Bien que des principes actifs connus soient déjà mis sur le marché pour lutter contre la rhinite chronique (notamment sous forme de spray), Dianosic doit passer par le parcours réglementaire obligé des Phase I, II, et III, comme tout médicament. Un chemin toutefois accéléré du fait qu’il s’agit là d’une nouvelle formulation et non d’une nouvelle molécule par ailleurs déjà génériquée.
“Nous ne travaillons pas pour l’heure avec un laboratoire mais un fournisseur de principe actif européen”, explique Philippe Bastide qui souhaiterait intégrer un industriel à son capital pour pouvoir accélérer davantage encore le développement d’ARIS-R.
Un geste simple
A ce jour, au moins deux autres sociétés dans le monde travaillent à la diffusion d’un médicament ORL administré par voie intranasale et diffusé via un polymère. Il s’agit des sociétés américaines : Intersect (rachetée en 2021 par Medtronic), qui commercialise déjà son médicament, et Lyra Therapeutics, qui est en phase III. Nuance de taille, ces deux sociétés sont à ce jour concentrées sur le traitement de la sinusite chronique (que Dianosic souhaite adresser dans un second temps), et non la rhinite chronique… En sus, leur médicament n’est pas délivré sur un temps aussi long et nécessite un geste chirurgical pour être implanté (Intersect) quand celui imaginé par Dianosic promet d’être positionné par un geste simple.
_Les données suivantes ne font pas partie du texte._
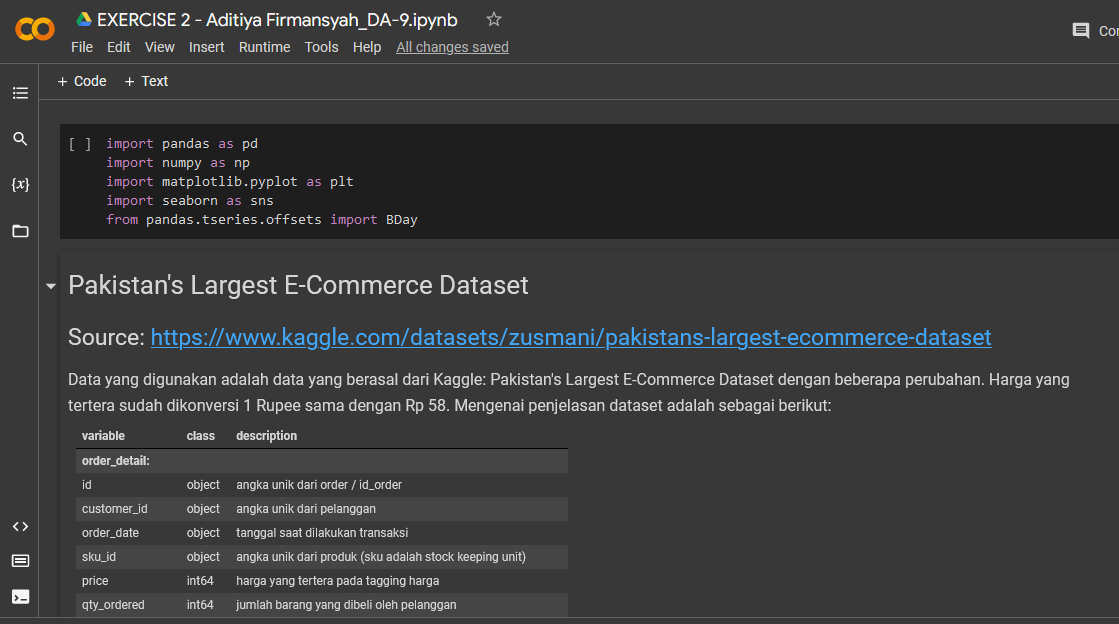1119x624 pixels.
Task: Click the Colab logo
Action: [x=33, y=30]
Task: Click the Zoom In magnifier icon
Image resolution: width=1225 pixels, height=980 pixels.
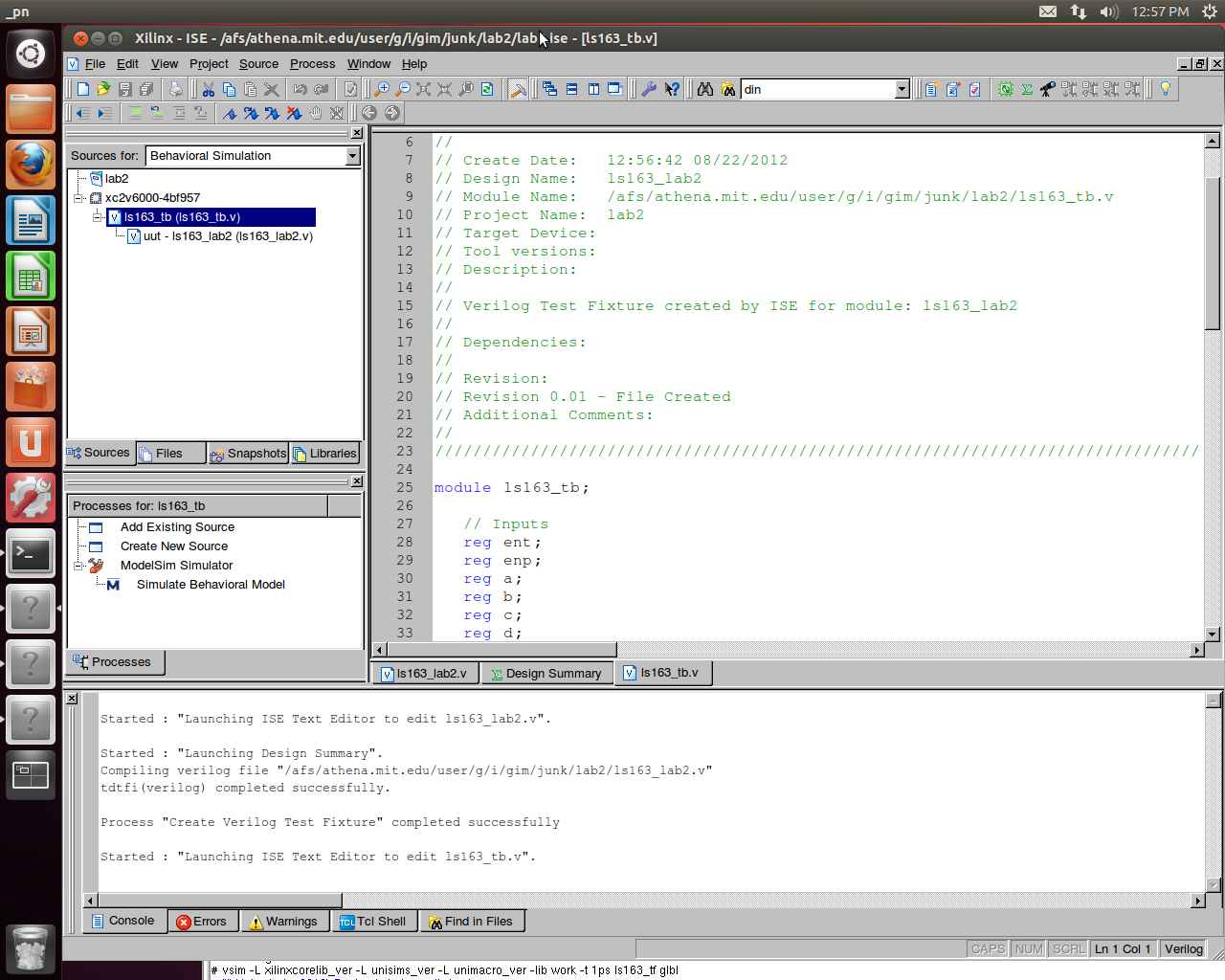Action: coord(382,89)
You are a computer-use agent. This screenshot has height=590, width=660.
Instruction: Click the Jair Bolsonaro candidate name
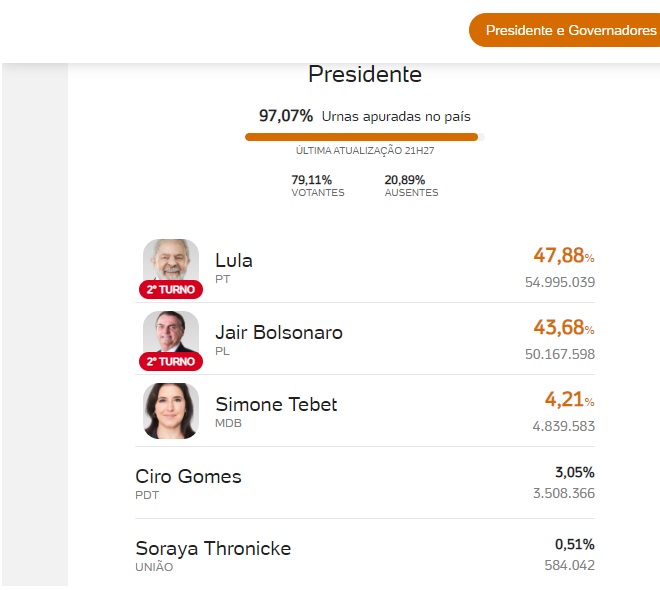[279, 332]

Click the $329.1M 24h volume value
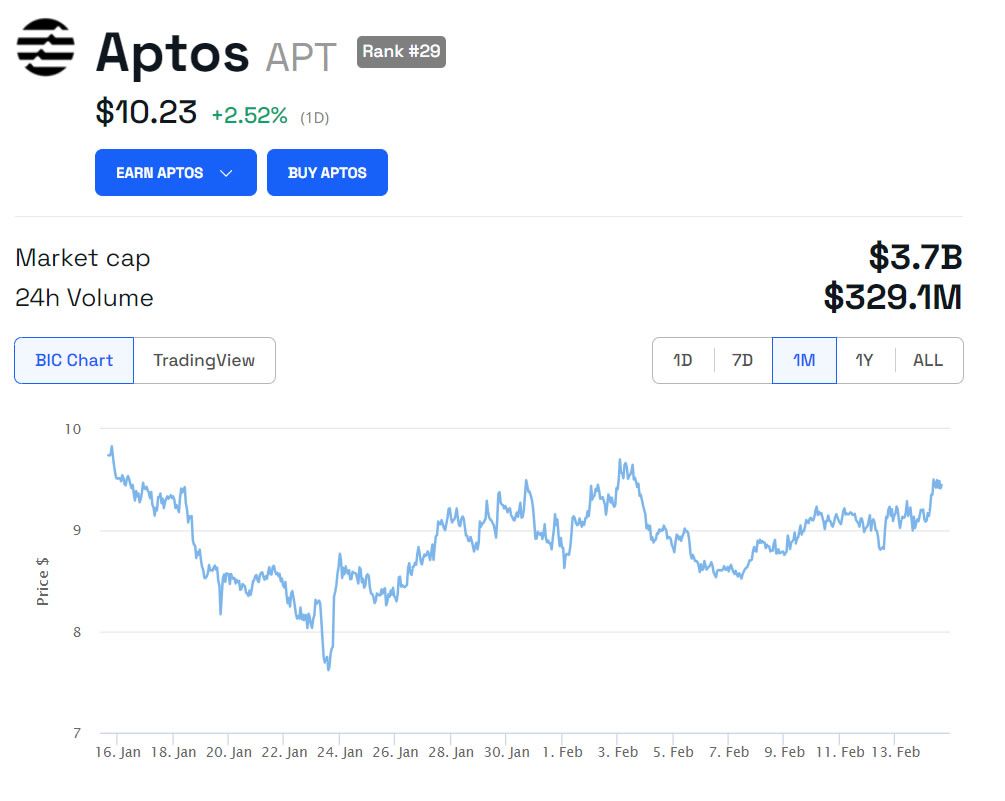tap(892, 297)
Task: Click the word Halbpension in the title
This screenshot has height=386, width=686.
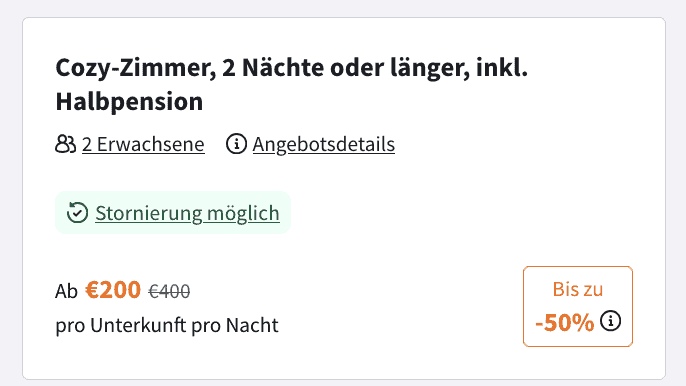Action: 129,102
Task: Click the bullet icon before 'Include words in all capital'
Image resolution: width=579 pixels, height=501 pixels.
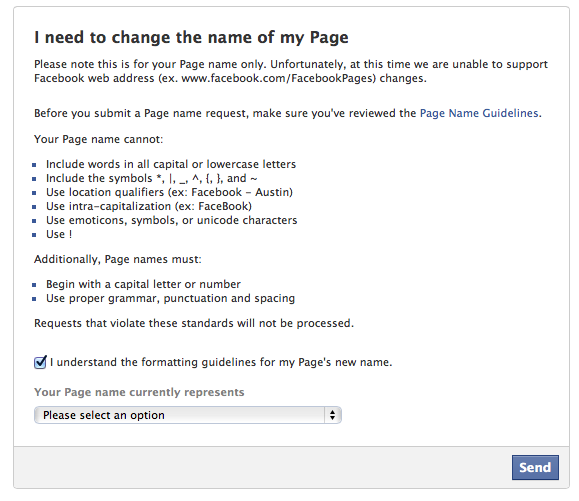Action: (x=34, y=165)
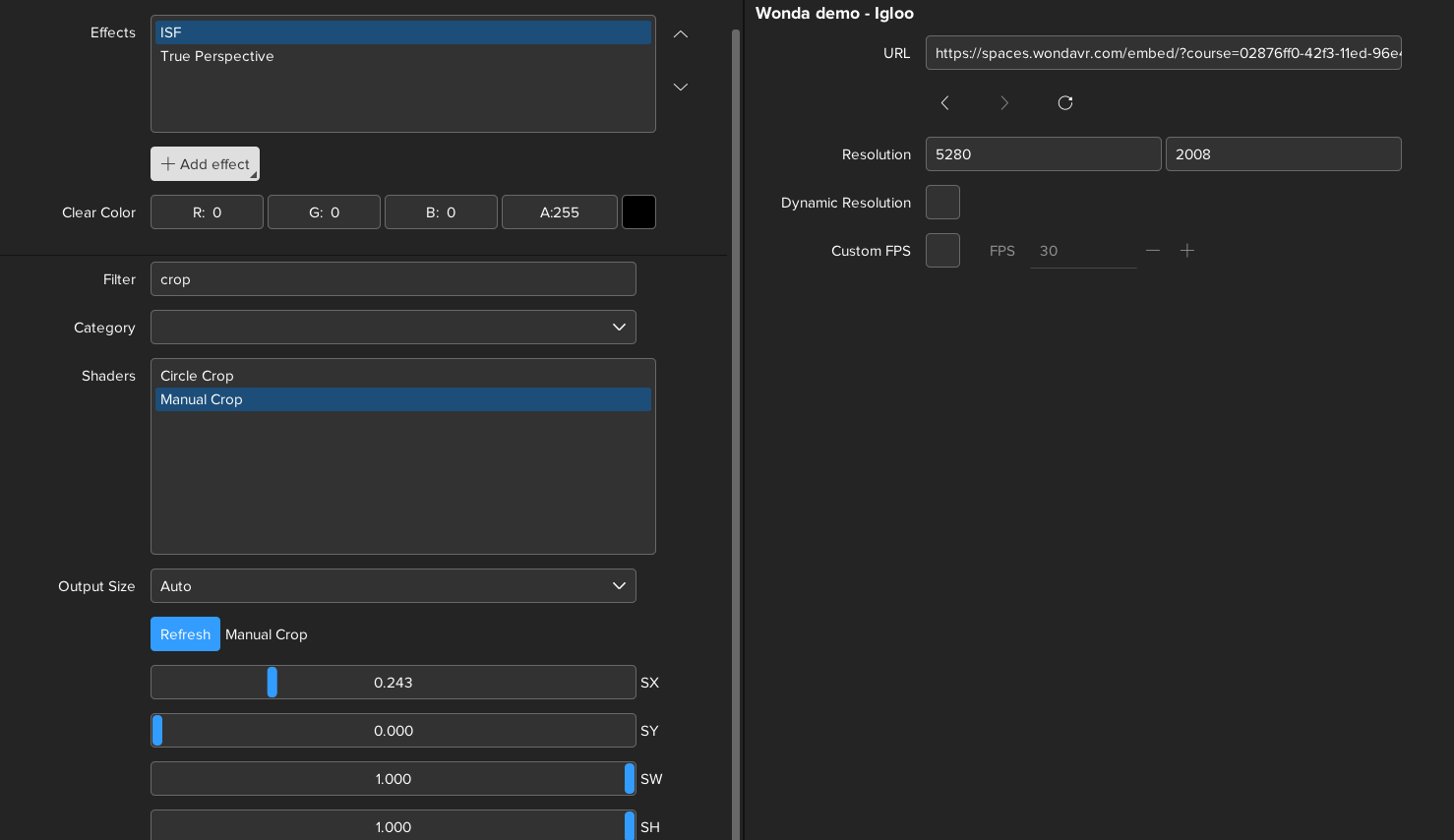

L’espoir de l’entreprise alsacienne, qui pense déjà les phases suivantes, est de trouver rapidement d’autres partenaires financiers pour pouvoir espérer une mise sur le marché rapide. Dès 2026 pour son médicament contre la rhinite chronique et 2028 contre la sinusite.
Guillaume Mollaret
La Fondation Force investit dans les labos alsaciens
En entrant au capital de Dianosic, la Fondation Force pour la recherche et l’innovation en santé fait preuve d’une initiative singulière pour une fondation française, qui plus est installée en région. « Initialement, nous accordions des subventions suite à notre appel à projets annuel. Étant ouverts à de nouvelles formes de partenariats, nous avons répondu à la demande de monter au capital de deux sociétés, en l’occurrence Dianosic et Brightsense Diagnostics », explique Lila Mirabet directrice générale de la Fondation Force. L’établissement reconnu d’utilité publique a ainsi investi 600 k€ euros dans ces deux sociétés en passant par le véhicule de financement « Wiclub Santé » créé par la plateforme de crowdfunding Wiseed en partenariat avec l’incubateur d’excellence Sémia. Par ailleurs, Force avait également par le passé investi 350 k€ en souscrivant aux fonds d’amorçage Cap Innov’Est. Entre ses actions de mécénat et d’investissement, la fondation a irrigué l’écosystème santé alsacien de 1,3 M€ l’an dernier.